Star Jan. 6 Witness Changed 47 Answers After Testifying, Document Shows
Cassidy Hutchinson testifies during the sixth hearing by the House January 6 committee on the U.S. Capitol in the Cannon House Office Building in Washington on June 28, 2022. (Andrew Harnik/Pool/AFP via Getty Images)

One of the star witnesses for the U.S. House of Representatives panel that investigated the Jan. 6, 2021, breach of the U.S. Capitol changed 47 answers after she testified to the panel four times, a newly revealed document shows.

Cassidy Hutchinson, who was an aide to White House Chief of Staff Mark Meadows when the breach happened, made the changes after she made new claims for the first time in the fourth interview with the House Select Committee to Investigate the January 6th Attack on the United States Capitol.

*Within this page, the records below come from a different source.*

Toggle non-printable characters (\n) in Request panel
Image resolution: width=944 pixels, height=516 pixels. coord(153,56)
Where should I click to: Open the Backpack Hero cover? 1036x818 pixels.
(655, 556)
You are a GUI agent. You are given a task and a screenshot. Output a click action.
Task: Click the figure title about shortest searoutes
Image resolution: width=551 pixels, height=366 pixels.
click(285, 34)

Ms. Hutchinson, for instance, said in an earlier interview that she did not know whether anyone told then-President Trump whether some people at the Ellipse, where he gave a speech, were carrying weapons. The erratum says that was wrong. Ms. Hutchinson, it says, actually knew that President Trump was told there were weapons in the crowd.

Ms. Hutchinson claimed that an aide had informed the president of weapons in the crowd, but did not say she overheard or witnessed the conversation.

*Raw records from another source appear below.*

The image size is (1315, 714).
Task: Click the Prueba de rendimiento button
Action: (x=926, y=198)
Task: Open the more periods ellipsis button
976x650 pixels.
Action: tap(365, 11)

Another update involved a question about whether there were discussions about referencing Antifa, the far-left network when discussing Jan. 6.

“I was not privy to any conversations to include a word or the acronym ‘antifa’ in any of the president’s correspondence to the public after the events and—after or during the events that transpired on Jan. 6,” Ms. Hutchinson said originally.

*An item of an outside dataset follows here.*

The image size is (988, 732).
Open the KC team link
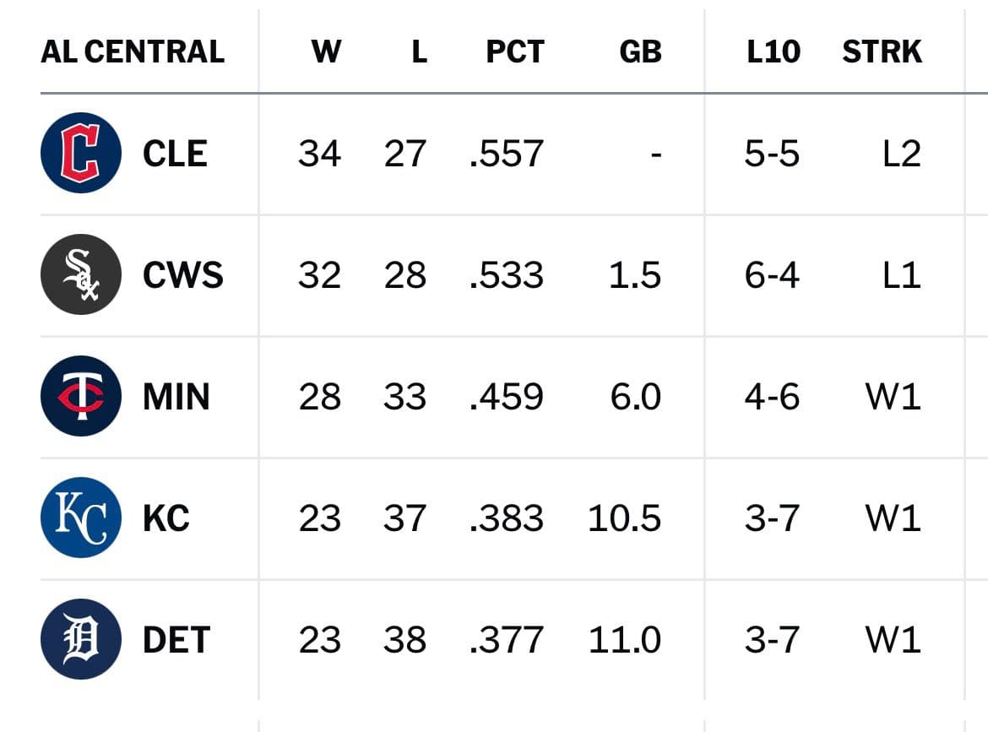point(166,518)
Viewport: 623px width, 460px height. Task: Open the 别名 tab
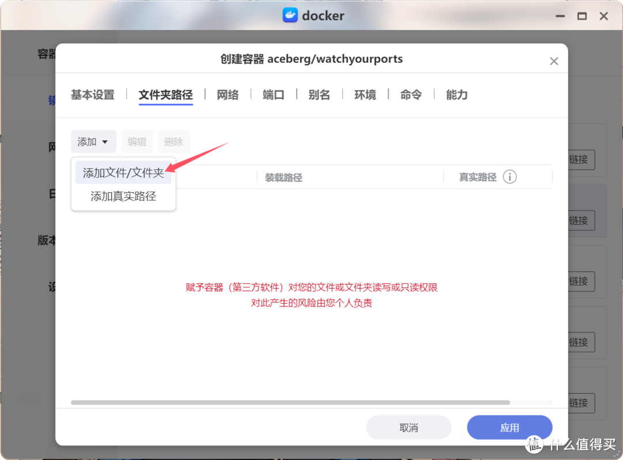[x=319, y=95]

She said that there was “an emphasis on blaming Antifa” in the erratum.

A third update dealt with a card from the White House that said, “Anyone who entered the Capitol without proper authority should leave immediately.”

Ms. Hutchinson said at first that she was the one who wrote the phrase on the card but that she did not remember who relayed it to her.

“There was somebody who had called me on my work cell phone, and this was a draft tweet that this person felt would be useful if it went out from the President’s Twitter or from another significant media surrogate,” she said. “And I remember writing this down and passing it in to Mark and giving him the context in real time. I don’t recall who relayed this message to me, though.”

In the erratum, Ms. Hutchinson said that Mr. Meadows dictated the phrase to her. The erratum changed 47 earlier answers across the four interviews and ran 15 pages.

The Jan. 6 panel, which was disbanded at the end of the previous Congress, did not release the document. Rep. Barry Loudermilk (R-Ga.), chairman of the House Administration’s Subcommittee on Investigations, made it public on April 15.

Mr. Loudermilk previously included some images from the erratum, but not the full document, in an interim report detailing his investigation into Jan. 6. The images showed that Ms. Hutchinson, while claiming that President Trump lunged for the wheel of the vehicle he was riding in on Jan. 6, stated that this vehicle was “The Beast,” a specific presidential vehicle. In the erratum, she acknowledged that was wrong, and that President Trump was actually riding in an SUV.

Multiple witnesses disputed Ms. Hutchinson’s claim, including Anthony Ornato, a Secret Service agent to whom she attributed the allegation.

Ms. Hutchinson’s lawyer has not responded to requests for comment on the erratum.

Ms. Hutchinson said in her fourth interview that the new claims stemmed from switching legal representation. Her previous lawyer, she said, told her that “you’re not lying if you say you don’t recall,” she alleged.

Ms. Hutchinson also wrote in her book that she was prepared to divulge the previously undisclosed information in her third interview, but did not.

Ms. Hutchinson ended up testifying to the panel another time in a public hearing. Her claims were widely broadcast and reported on by news media.

“The select committee, despite knowing that Hutchinson’s testimony changed substantially over time to be more dramatic, rushed into yet another Hollywood hearing even though they were not able to verify the story,” Mr. Loudermilk’s subcommittee said in its interim report. “The select committee latched onto a sensational and uncorroborated story in its attempt to publicly prosecute Donald Trump.”

Mr. Loudermilk also previously circulated a transcript with the driver of the vehicle in which President Trump was riding. The driver told the panel that President Trump did not lunge for the wheel.

President Trump “never grabbed the steering wheel,” the agent said, according to the transcript, which was reviewed by The Epoch Times. “I didn’t see him lunge to try to get into the front seat at all.”

The transcript with the driver has not been publicly released.

Rep. Bennie Thompson (D-Miss.), the chairman of the Jan. 6 panel, defended keeping some transcripts secret. He said recently that the panel had to send some transcripts to the executive branch to review while noting that references to the transcripts were included in the panel’s final report. All of the evidence the panel gathered, he said, “points to the same conclusion: Donald Trump wanted to join his violent mob as it marched on the Capitol.”